Credo invece che dobbiamo acquistare la consapevolezza di una invincibile unicità dell’umanità in tutti gli uomini.
Diceva Tolstoi, secondo me giustamente, che nel cuore di ogni uomo c’è il seme di ogni delitto.
Non c’è una parte di uomini che sia immune dal delitto, che sia, per un destino che li precede, destinata a giudicare i delitti degli altri e un’altra parte che sia invece votata al crimine, condannata al male.
Nessuno di noi ha il diritto di immaginare di essere l’unico depositario del bene, del bello, del giusto e della verità. Nasce la consapevolezza della necessità di questa umiltà; il problema del carcere ci appartiene come società, perché i problemi che portano al carcere nascono tutti quanti in essa. Il tempo e lo spazio della reclusione, il tempo e lo spazio della libertà, non sono altri da quelli della società nella quale viviamo tutti i giorni.
Forse c’è qualcosa di utopico in tutto questo; ma forse è anche vero che, nell’era del consumismo ottuso, del materialismo sfrenato, si vive con l’angoscia di possedere, con l’incubo di misurare il valore di ciascuno non per quel che è, ma per quel che ha, perché solo il guadagno e il potere misurano il valore degli uomini.
Di questi tempi va recuperata un po’ di utopia, anche se è rischioso. Ma c’è sempre un rischio quando si dice o si fa qualcosa che non molti fino a quel momento dicono o fanno; si rischia sempre quando si turba la quieta tranquillità delle coscienze, quando alle persone si aprono a forza gli occhi perché vedano.

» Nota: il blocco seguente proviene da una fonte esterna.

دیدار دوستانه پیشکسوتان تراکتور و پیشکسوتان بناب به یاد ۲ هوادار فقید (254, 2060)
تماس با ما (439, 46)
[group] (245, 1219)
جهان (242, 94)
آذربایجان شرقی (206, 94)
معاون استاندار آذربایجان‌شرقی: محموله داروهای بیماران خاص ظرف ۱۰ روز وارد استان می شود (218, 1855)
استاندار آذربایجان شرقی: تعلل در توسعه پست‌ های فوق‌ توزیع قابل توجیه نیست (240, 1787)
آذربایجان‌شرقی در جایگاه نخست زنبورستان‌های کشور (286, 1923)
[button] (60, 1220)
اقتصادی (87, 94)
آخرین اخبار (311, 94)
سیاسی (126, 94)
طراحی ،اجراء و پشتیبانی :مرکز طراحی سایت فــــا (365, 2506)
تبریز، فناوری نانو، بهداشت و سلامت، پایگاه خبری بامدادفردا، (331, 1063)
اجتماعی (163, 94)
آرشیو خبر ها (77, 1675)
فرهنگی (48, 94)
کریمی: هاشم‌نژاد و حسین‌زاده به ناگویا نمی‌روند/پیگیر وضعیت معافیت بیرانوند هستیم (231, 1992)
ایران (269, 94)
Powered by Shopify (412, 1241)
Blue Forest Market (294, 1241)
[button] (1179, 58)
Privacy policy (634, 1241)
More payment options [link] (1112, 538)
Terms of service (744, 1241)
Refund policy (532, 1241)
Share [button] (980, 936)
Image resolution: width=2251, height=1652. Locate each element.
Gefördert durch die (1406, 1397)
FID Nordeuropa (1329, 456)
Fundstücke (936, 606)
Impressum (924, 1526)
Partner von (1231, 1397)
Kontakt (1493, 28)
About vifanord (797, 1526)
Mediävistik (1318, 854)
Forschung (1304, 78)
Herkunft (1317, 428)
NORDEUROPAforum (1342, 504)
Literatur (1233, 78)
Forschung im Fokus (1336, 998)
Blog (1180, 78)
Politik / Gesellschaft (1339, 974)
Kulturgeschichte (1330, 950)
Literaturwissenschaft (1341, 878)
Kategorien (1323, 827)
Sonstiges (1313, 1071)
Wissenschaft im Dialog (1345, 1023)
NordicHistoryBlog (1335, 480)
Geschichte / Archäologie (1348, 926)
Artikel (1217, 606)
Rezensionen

Ma penso che anche il rischio ci appartenga, inevitabilmente, in quanto uomini; fa parte del nostro destino, della nostra vita.
In una società, in un contesto come quello in cui noi oggi viviamo, l’unico rischio che gli uomini possono correre è quello di non correre rischi.
NOTA: testo, rivisto dal’Autore, della conferenza tenuta a Brescia il 14.2.1989 su invito della Cooperativa Cattolico-democratica di Cultura.